> [Description of the task]:
After finding the line containing "You are a computer-use" below, please output that line and each following one through the line containing "Instruction: Click the search magnifier icon", exactly as written.

> [Data supplied]:
________
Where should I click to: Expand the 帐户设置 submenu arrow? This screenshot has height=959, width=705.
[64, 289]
________
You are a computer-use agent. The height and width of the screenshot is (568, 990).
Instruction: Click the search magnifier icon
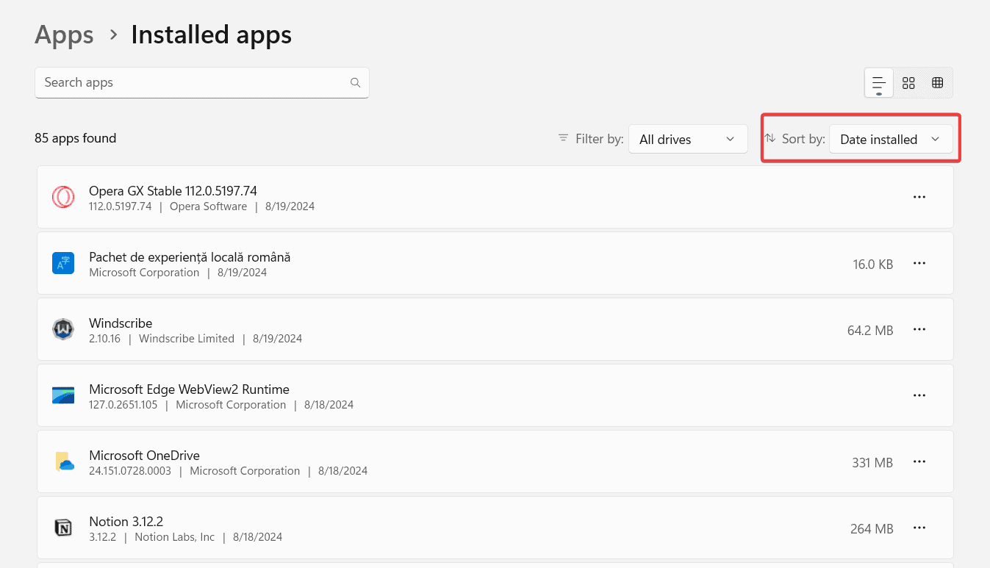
________
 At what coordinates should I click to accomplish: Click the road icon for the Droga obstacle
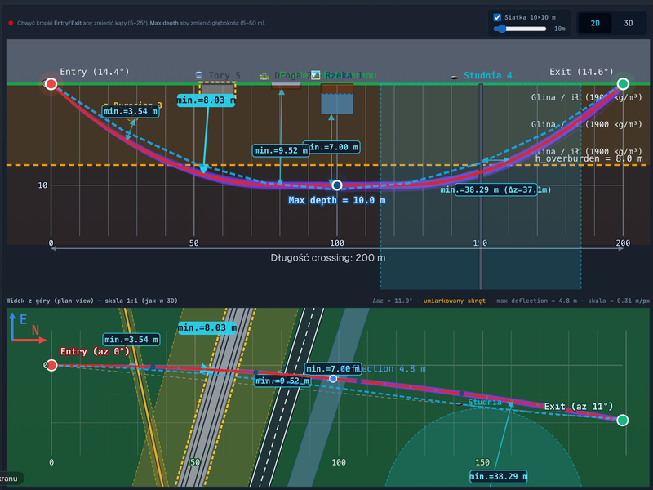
________
> [Result]:
You are a computer-use agent. The height and width of the screenshot is (568, 990).
Instruction: Click the search magnifier icon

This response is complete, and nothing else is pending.